*TASK GOAL*
Copy out the records word for word, from the first line through the line that contains "The image size is (1184, 912).", including that line.

==========

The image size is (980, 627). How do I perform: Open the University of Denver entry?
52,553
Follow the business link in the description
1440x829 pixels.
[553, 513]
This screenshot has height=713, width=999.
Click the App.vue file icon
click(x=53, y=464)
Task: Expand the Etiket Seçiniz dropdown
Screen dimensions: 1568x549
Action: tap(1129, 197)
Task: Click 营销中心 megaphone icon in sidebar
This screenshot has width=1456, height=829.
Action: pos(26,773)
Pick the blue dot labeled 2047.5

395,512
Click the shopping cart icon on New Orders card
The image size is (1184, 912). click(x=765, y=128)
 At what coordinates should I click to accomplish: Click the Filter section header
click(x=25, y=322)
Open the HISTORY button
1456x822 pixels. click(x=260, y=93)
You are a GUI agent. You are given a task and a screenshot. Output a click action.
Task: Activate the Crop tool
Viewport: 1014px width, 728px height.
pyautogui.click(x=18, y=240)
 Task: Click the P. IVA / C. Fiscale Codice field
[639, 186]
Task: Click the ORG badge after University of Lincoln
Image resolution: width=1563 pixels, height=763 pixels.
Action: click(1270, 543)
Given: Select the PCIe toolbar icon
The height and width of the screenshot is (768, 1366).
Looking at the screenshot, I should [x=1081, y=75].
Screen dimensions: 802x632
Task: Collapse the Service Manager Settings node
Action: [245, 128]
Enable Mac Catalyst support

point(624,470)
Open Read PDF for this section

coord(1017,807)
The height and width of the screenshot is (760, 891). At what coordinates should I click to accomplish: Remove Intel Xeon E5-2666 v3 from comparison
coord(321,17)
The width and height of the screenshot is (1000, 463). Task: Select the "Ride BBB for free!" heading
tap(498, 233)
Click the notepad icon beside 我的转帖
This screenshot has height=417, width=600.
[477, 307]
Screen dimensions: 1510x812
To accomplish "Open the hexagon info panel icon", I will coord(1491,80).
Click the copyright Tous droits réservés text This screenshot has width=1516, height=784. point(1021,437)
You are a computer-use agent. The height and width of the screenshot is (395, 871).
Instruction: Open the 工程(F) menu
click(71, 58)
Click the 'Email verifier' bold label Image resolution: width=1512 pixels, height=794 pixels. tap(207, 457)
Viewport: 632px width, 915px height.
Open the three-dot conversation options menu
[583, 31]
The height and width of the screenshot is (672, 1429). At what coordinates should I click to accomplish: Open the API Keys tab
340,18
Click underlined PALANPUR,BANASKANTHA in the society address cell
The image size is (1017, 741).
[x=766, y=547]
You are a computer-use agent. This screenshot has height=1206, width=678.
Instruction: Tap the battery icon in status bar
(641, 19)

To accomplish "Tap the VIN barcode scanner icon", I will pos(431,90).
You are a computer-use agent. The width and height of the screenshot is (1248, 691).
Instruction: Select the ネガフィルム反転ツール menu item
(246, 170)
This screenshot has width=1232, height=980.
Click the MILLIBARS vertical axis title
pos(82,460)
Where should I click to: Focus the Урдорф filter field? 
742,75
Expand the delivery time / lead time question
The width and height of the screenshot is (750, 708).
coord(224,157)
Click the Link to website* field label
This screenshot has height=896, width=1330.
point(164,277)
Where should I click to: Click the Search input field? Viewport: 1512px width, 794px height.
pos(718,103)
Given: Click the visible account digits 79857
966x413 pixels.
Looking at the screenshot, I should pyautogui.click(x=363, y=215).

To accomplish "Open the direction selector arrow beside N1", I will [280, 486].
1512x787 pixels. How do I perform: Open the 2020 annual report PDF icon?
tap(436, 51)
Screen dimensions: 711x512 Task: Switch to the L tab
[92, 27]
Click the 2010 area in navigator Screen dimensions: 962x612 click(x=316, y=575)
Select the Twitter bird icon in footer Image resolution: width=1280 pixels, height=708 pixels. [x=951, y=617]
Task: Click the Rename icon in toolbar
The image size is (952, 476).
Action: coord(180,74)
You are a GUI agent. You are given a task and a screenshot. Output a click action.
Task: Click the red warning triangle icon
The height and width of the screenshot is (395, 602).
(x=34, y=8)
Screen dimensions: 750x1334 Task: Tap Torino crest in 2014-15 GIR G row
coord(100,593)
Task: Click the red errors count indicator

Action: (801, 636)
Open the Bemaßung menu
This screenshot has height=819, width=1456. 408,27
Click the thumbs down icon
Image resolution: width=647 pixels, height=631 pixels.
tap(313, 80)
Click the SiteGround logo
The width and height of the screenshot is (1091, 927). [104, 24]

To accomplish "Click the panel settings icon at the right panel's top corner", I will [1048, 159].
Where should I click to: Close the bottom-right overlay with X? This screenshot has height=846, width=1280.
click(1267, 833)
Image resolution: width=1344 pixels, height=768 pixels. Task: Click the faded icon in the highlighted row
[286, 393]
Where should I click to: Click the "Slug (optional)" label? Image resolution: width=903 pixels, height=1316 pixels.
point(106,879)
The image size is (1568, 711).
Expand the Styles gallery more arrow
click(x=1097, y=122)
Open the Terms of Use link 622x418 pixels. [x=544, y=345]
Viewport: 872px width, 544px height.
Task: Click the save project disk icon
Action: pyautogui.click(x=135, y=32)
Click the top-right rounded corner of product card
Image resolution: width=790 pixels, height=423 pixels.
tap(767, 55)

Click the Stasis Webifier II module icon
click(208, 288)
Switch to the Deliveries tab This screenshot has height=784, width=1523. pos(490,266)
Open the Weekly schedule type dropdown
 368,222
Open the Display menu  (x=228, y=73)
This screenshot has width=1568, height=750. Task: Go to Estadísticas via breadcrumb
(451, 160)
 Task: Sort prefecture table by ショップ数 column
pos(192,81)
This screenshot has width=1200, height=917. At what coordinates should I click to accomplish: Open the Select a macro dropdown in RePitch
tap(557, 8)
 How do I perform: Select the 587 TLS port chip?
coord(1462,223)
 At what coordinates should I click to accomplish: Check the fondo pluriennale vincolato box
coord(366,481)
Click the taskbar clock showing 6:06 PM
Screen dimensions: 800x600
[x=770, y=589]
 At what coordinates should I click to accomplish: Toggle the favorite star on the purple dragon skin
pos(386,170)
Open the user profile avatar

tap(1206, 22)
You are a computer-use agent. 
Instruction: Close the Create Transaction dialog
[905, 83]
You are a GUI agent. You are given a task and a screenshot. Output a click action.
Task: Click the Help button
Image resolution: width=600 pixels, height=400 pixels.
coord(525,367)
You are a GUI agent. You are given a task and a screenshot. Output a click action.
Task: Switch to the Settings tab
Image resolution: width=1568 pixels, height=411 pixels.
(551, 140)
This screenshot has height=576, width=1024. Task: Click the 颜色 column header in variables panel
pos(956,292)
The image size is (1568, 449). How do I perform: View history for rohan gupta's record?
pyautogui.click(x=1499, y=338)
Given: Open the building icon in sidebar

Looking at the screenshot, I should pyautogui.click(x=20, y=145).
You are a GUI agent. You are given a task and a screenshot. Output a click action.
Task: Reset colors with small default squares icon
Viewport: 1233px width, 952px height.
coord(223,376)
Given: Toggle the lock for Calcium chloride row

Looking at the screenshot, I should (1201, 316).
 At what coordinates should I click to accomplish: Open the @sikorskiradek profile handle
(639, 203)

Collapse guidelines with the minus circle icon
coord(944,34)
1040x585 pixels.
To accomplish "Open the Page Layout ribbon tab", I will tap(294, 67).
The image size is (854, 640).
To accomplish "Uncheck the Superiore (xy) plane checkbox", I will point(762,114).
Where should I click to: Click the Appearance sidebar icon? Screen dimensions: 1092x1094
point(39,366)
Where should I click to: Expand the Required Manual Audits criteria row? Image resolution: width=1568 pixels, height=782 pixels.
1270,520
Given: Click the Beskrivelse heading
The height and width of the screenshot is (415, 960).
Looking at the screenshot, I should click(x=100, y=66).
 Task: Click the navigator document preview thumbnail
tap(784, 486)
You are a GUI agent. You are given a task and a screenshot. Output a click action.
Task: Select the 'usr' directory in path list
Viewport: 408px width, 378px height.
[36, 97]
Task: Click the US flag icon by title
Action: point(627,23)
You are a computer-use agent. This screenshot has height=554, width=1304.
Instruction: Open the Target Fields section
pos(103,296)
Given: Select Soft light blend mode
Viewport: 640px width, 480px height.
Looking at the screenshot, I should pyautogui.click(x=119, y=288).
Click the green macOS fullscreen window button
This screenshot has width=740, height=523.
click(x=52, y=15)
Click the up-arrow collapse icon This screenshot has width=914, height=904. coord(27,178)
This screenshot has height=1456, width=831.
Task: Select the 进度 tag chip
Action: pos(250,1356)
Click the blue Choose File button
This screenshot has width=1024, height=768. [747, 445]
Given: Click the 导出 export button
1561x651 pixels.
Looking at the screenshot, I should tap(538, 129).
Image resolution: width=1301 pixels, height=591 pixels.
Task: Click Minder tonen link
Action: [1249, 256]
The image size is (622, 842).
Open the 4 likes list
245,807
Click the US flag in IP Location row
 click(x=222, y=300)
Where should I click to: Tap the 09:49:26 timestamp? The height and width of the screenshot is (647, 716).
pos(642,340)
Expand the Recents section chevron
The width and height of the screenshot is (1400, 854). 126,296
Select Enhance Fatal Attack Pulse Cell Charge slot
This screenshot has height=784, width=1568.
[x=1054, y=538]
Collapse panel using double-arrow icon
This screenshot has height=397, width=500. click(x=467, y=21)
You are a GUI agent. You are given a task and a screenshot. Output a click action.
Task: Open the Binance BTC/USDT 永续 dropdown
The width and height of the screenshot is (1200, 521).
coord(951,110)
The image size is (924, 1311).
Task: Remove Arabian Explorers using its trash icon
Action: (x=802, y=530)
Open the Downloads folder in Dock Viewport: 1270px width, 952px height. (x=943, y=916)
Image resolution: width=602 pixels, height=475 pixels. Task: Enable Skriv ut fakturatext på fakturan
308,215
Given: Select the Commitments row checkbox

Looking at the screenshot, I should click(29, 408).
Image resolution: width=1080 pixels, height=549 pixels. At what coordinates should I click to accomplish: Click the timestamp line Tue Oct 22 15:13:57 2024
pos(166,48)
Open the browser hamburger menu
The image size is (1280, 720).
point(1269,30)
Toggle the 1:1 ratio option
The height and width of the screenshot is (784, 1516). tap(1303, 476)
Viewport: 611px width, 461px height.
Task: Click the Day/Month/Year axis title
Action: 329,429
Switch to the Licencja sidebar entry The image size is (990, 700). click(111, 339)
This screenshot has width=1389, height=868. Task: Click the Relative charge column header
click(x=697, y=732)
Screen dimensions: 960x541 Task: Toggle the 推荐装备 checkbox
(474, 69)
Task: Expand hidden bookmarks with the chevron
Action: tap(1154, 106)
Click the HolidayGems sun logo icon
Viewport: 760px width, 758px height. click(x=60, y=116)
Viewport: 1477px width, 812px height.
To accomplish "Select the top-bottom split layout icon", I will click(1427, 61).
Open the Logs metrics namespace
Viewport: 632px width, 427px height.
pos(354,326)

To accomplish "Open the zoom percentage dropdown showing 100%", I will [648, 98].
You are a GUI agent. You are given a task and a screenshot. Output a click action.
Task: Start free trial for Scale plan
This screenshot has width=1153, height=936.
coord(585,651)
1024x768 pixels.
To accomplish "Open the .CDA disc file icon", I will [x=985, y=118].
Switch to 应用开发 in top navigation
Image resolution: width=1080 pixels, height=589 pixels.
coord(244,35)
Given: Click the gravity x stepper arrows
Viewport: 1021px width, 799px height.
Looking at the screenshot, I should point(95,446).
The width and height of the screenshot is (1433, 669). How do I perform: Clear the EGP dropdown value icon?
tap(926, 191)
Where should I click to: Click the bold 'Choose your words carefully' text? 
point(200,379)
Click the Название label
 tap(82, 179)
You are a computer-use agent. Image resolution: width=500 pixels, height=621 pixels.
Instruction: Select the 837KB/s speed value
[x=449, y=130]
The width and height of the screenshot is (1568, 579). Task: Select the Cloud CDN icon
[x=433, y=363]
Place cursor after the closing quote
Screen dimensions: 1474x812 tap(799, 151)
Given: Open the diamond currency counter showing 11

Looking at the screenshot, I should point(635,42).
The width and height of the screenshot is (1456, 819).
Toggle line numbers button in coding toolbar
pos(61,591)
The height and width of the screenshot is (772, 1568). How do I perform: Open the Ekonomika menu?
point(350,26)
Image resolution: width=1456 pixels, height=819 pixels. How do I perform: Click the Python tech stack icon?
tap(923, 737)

==========

*THE ANSWER*
The image size is (980, 627). How do I perform: Open the University of Denver entry?
52,553
Follow the business link in the description
1440x829 pixels.
[553, 513]
This screenshot has height=713, width=999.
Click the App.vue file icon
click(x=53, y=464)
Task: Expand the Etiket Seçiniz dropdown
Screen dimensions: 1568x549
Action: tap(1129, 197)
Task: Click 营销中心 megaphone icon in sidebar
This screenshot has width=1456, height=829.
Action: pos(26,773)
Pick the blue dot labeled 2047.5

395,512
Click the shopping cart icon on New Orders card
The image size is (1184, 912). click(x=765, y=128)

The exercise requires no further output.